Os pesquisadores da UEA (da esquerda para a direita) Clodoaldo Oliveira, Douglas Siqueira e Gabriel Rodrigues buscam, com ajuda de um GPS, um ponto de coleta previamente definido (à esquerda). Irliane dos Santos, técnica de laboratório da UEA, analisa a água coletada menos de uma hora antes. Parâmetros com prazo de validade curto, como coliformes totais e termotolerantes, nitrato, nitrito, demanda biológica de oxigênio e demanda química de oxigênio são aferidos no barco. Os outros, na volta, em Manaus.
Enquanto isso, Douglas Siqueira imerge uma sonda a 30 centímetros da lâmina d’água e, após dois minutos, retira e anota os dados de pH, temperatura da água e do ar, oxigênio dissolvido e condutividade elétrica. O oxigênio dissolvido, um dos quatro parâmetros principais do IQA do rio Negro, é vital para a existência da vida aquática, destaca Siqueira, biólogo de 37 anos que integra o grupo de pesquisa desde 2021. Suas concentrações podem indicar, por exemplo, o contexto de lançamento de efluentes, a sazonalidade, a temperatura da água e possíveis alterações químicas – quanto menor a concentração, maior o indício de contaminação do rio. Em rios de águas pretas, o oxigênio dissolvido é naturalmente baixo, em decorrência do regime de águas que sobem e entram na floresta. O material orgânico da floresta alagada é decomposto, o que consome oxigênio.
“O pH da água está 5,14”, acrescenta Siqueira. “Nas áreas urbanas, o pH é quase neutro, às vezes até básico.” Desvios da faixa de pH de 4,5 a 5,5 em rio de águas pretas podem indicar ações antrópicas, como descarte de efluentes domésticos, ou mesmo naturais, como o desembocar de afluentes de águas brancas ou claras.
Em cerca de 20 minutos, a voadeira já está de volta e, no barco de pesquisa, o trio entrega as amostras para as técnicas dos laboratórios. Elas analisam os parâmetros com prazo de validade mais curto: coliformes totais e termotolerantes, nitrato, nitrito, demanda biológica de oxigênio (DBO) e demanda química de oxigênio (DQO). Os demais, como fósforo, fosfato, sólidos dissolvidos e metais, serão feitos após a viagem, já na UEA. O grupo possui expertise e equipamento para analisar mais de 160 parâmetros.

— O problema —
No texto sobre a análise da água do rio Negro, a que distância da lâmina d'água Douglas Siqueira imerge a sonda?

Itens de dados:
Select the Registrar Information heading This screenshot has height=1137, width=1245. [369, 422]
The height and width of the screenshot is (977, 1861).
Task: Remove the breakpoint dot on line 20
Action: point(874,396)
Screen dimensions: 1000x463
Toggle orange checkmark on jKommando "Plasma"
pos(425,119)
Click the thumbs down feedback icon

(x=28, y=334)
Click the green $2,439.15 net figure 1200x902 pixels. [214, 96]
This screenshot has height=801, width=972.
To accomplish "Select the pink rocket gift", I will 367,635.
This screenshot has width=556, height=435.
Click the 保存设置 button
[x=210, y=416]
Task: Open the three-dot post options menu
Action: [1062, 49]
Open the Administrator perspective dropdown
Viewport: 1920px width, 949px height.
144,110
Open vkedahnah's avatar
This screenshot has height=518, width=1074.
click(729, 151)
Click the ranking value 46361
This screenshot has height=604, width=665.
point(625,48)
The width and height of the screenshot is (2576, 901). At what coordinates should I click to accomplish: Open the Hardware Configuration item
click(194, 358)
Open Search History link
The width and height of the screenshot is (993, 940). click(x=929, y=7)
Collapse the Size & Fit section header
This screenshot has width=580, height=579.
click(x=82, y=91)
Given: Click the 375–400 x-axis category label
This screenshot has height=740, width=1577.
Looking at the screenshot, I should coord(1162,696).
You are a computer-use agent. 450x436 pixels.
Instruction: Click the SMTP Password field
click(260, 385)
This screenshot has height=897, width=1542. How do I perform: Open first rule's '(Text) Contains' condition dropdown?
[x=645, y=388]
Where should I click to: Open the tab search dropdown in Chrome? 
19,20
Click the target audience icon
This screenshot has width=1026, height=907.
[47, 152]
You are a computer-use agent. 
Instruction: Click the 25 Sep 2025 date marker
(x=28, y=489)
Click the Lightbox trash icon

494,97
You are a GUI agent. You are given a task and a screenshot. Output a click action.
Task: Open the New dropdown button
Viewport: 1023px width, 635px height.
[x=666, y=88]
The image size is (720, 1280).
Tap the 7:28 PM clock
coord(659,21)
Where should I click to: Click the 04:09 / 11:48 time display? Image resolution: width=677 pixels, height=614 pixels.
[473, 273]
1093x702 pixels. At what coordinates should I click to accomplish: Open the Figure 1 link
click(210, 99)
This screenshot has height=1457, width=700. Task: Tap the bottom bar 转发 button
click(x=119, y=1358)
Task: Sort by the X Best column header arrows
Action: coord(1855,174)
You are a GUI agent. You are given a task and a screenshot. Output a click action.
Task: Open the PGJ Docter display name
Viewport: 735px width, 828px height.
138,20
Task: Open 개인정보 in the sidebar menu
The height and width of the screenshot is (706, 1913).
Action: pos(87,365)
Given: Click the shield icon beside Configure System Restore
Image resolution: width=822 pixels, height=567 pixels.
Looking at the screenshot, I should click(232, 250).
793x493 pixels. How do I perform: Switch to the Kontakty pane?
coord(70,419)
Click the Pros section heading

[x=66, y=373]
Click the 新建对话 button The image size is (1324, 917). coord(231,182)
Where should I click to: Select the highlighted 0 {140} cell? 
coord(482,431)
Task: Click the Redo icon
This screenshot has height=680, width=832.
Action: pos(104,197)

— Resultado da tarefa —
A 30 centímetros da lâmina d'água.